Every culture, from the ancient tale-spinners of the Indus Valley to the modern technocrats of the Silicon Valley, has held its own unique view of the cosmos. Astronomy, the oldest science mainly based on observation, cannot be separated from physical law and mathematics. Big advances in space science and technology in this century have allowed astronomers to look both deeper into space and farther back in time, thereby discovering a close connection between particle physics and cosmology. The study of the creation, evolution, and structure of the universe has become a legitimate subject for astronomers, physicists, and mathematicians.

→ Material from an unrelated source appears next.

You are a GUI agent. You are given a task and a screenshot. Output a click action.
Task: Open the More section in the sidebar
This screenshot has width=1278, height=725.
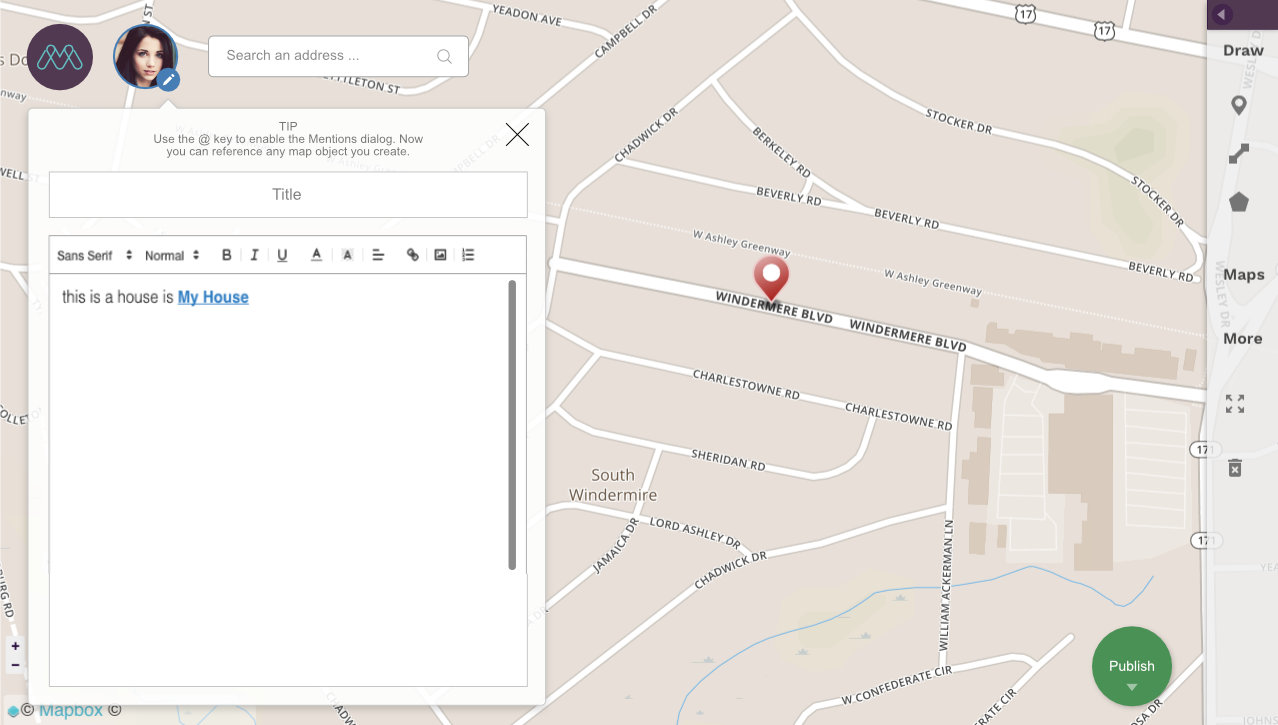1242,338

The article presents an outline of the current knowledge about the structure - more precisely the structural elements - of the universe from the point of view of the standard "big-bang" model (dubbed macrocosmos) and the standard model of fundamental particles (dubbed microcosmos). In this regard an important point has to be made that the article does not consider the time dependent phenomena that ought to characterize the evolution of the universe but is focused on the structural elements of the universe as discovered by observation at the present stage of the evolution of the universe. One can ask the question of how it is possible to understand the universe on the basis of its structural elements? The ancient atomic philosophers may have answered: This objection is similar to that of someone saying, how can the entire poem of Homer, the Iliad, be composed of only 24 letters, those 24 letters of the Greek alphabet. Hidden in that thought is, that the richness of the poem is not compromised by the fact, that a method exists to ultimately trace it back to a few, very elementary and simple elements, such as the formal contents of the Greek language to the 24 characters, that are being referred to as the Greek alphabet. However, the degree of the current understanding of the structural elements of the universe (compared with the 24 letters of the Greek alphabet) reveals the fact, that the scientific establishment is still far away from understanding the beauty of the structure and evolution of the universe as a whole (compared with the Iliad).

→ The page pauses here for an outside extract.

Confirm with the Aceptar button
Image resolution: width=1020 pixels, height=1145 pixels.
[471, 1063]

The article is divided into six parts. The first three parts recount the development of macrophysical and microphysical knowledge from prehistory to the present. Part four is devoted to the elements of the standard model of fundamental interactions, namely the leptons, quarks, and gauge bosons. The fifth part discusses the structural elements of the universe, from the large-scale structure down to the stars. Finally, the sixth part emphasizes the importance of mathematics for the physics and astronomy of the structure of the universe.